═════ Enregistrements de données ═════

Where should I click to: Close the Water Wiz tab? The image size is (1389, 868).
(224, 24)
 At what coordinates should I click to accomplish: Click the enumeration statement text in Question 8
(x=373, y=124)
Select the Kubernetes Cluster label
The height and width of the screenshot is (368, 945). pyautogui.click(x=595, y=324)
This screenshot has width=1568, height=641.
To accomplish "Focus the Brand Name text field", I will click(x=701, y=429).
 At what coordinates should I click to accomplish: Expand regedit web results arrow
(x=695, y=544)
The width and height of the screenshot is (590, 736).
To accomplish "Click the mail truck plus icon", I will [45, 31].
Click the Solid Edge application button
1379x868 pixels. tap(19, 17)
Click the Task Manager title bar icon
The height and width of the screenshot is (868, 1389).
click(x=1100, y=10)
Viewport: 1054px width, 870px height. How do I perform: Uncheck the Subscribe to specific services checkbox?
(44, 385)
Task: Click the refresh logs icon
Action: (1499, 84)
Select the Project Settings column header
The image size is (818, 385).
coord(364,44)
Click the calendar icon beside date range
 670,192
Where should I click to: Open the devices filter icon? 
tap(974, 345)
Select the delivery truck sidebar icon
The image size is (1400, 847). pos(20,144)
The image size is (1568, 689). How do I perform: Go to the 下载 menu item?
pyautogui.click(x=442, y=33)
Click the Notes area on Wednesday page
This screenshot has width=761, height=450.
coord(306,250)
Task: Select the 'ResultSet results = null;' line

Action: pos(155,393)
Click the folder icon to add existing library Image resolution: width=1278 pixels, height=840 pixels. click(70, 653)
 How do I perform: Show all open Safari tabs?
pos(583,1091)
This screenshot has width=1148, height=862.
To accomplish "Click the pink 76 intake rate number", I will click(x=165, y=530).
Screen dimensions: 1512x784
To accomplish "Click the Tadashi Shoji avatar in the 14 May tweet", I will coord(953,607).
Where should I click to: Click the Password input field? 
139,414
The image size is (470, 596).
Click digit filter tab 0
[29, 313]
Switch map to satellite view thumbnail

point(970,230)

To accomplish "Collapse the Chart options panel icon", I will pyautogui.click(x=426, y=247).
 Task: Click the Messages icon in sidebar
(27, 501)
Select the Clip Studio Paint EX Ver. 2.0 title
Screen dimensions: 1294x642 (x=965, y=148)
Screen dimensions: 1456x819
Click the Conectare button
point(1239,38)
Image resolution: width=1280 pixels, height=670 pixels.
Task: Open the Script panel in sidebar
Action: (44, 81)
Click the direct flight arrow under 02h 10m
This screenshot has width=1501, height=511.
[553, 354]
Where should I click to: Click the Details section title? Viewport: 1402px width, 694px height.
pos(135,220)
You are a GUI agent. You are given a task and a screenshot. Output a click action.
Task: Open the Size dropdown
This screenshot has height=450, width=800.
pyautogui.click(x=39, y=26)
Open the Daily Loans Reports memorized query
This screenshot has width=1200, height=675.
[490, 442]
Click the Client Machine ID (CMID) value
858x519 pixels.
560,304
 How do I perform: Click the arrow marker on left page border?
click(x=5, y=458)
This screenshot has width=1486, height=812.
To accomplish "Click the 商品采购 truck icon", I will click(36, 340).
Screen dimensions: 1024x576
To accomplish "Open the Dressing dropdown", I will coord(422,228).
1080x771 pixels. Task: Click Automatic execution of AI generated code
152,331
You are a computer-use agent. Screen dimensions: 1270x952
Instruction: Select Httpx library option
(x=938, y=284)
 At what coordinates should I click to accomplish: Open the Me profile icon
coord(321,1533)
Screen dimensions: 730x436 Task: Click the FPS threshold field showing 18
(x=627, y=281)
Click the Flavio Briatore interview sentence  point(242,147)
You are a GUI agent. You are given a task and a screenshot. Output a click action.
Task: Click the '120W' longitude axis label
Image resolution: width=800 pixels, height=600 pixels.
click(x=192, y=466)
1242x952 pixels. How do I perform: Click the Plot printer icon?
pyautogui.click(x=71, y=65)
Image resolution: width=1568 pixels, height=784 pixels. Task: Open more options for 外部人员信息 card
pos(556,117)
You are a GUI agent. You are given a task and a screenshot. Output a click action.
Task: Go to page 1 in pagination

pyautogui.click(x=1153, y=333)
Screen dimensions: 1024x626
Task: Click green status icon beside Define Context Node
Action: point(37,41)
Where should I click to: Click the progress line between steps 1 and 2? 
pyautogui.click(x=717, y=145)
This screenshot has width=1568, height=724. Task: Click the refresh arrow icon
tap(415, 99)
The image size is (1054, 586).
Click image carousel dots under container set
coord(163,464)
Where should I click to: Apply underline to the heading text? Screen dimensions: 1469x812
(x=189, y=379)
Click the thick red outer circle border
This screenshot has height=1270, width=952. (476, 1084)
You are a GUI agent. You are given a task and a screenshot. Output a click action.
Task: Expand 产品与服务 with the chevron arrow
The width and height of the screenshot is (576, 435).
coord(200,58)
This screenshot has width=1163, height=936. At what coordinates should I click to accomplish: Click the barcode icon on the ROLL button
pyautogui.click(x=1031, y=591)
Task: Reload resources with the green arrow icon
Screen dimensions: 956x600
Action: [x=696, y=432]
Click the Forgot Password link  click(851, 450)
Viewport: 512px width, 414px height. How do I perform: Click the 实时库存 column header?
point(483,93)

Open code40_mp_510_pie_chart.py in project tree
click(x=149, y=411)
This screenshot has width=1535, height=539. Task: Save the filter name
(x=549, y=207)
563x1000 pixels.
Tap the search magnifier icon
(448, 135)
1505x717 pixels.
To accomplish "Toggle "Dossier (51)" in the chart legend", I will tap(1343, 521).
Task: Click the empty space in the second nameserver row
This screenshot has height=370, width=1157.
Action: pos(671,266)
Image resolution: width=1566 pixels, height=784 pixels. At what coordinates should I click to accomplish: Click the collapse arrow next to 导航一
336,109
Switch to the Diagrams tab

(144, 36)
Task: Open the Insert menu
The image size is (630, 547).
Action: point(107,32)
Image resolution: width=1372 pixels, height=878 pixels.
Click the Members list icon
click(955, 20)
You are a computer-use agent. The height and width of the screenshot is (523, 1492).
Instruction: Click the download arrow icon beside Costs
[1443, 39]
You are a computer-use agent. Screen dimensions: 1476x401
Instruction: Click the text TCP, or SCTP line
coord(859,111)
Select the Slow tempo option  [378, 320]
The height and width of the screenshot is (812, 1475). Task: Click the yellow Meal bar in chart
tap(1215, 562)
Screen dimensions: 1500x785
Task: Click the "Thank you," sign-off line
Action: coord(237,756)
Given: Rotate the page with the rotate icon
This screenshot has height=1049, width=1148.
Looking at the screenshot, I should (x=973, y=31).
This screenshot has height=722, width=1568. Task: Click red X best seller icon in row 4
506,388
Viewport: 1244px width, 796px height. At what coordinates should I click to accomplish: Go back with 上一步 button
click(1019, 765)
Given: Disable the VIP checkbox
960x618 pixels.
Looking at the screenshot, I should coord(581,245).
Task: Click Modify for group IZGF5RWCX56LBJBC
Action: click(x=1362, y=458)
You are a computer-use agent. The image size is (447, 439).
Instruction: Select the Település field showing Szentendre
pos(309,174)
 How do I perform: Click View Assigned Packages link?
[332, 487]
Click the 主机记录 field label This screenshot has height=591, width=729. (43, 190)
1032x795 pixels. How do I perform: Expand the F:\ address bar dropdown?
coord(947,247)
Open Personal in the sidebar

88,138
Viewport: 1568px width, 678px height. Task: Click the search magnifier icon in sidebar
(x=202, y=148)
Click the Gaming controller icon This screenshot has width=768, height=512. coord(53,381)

═════

Recopiez à l'identique, s'il vous plaît, les lignes des enregistrements ci-dessus, en commençant par la toute première et en allant jusqu'à la ligne qui contient « will [45, 31]. », les deux incluses. Ne reproduisez rien d'autre.

Résultat produit:
Where should I click to: Close the Water Wiz tab? The image size is (1389, 868).
(224, 24)
 At what coordinates should I click to accomplish: Click the enumeration statement text in Question 8
(x=373, y=124)
Select the Kubernetes Cluster label
The height and width of the screenshot is (368, 945). pyautogui.click(x=595, y=324)
This screenshot has width=1568, height=641.
To accomplish "Focus the Brand Name text field", I will click(x=701, y=429).
 At what coordinates should I click to accomplish: Expand regedit web results arrow
(x=695, y=544)
The width and height of the screenshot is (590, 736).
To accomplish "Click the mail truck plus icon", I will [45, 31].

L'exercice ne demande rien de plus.